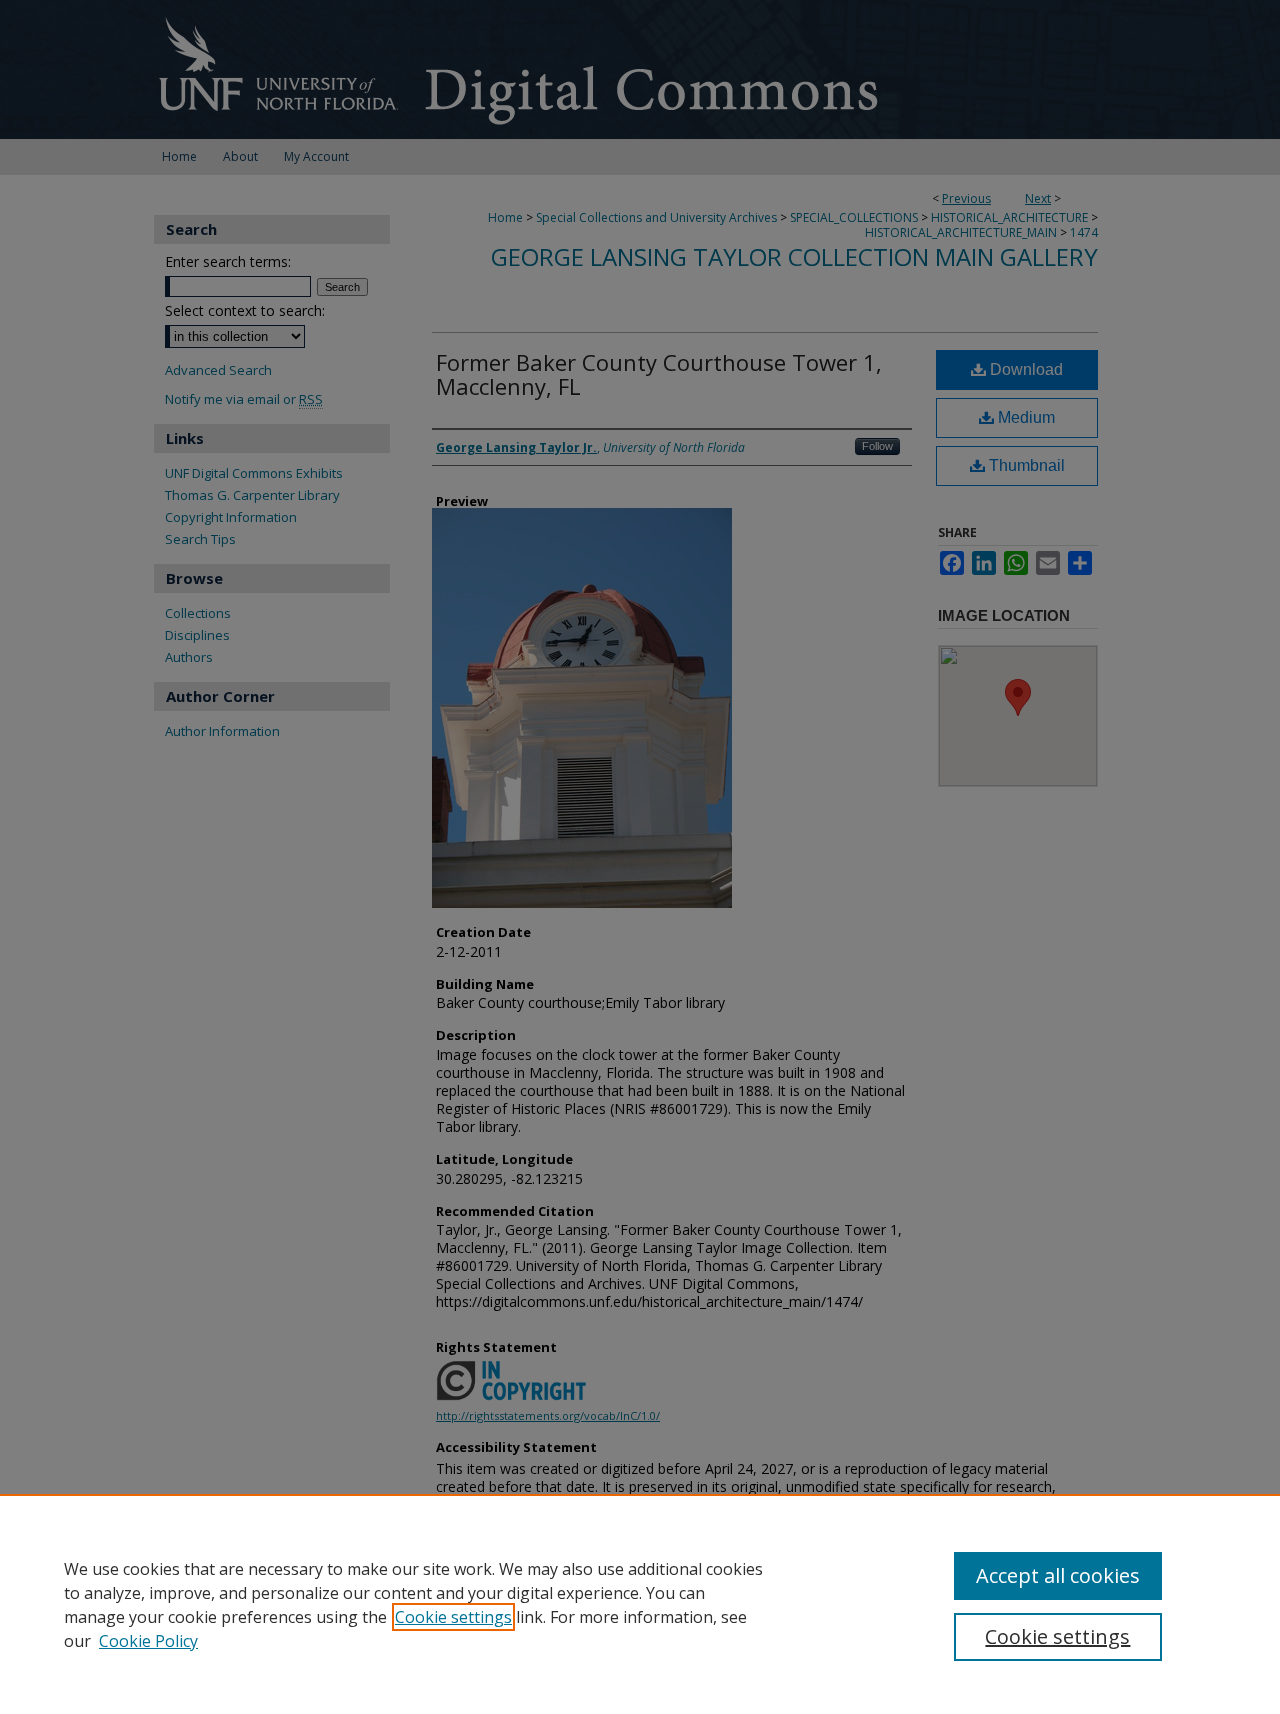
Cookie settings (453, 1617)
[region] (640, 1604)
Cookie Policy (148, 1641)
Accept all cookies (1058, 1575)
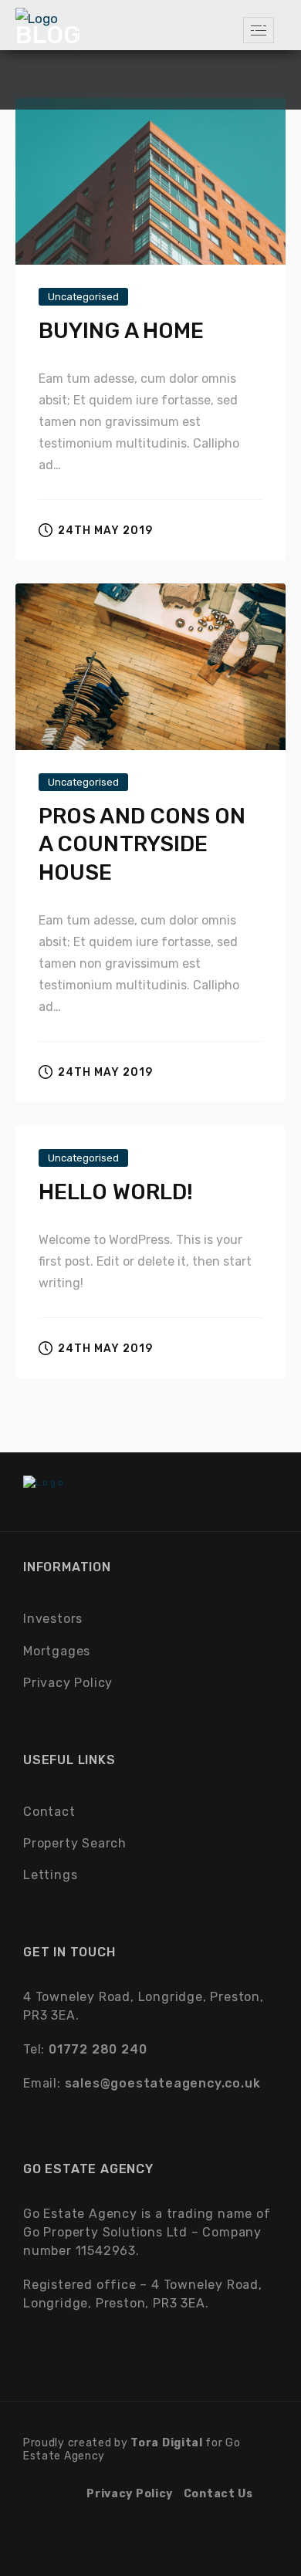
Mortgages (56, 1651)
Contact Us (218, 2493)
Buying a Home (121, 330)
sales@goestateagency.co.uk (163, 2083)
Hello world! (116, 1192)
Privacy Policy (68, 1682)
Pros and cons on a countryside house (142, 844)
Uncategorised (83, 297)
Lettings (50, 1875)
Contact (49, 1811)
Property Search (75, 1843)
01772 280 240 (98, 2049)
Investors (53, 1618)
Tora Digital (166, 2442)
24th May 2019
☆ ☆ ☆
- Aim of the exercise -
Copy the lines above exactly, beginning at the line containing "Property Search (75, 1843)" and stopping at the last line.

- Output for this task -
Property Search (75, 1843)
01772 280 240 (98, 2049)
Investors (53, 1618)
Tora Digital (166, 2442)
24th May 2019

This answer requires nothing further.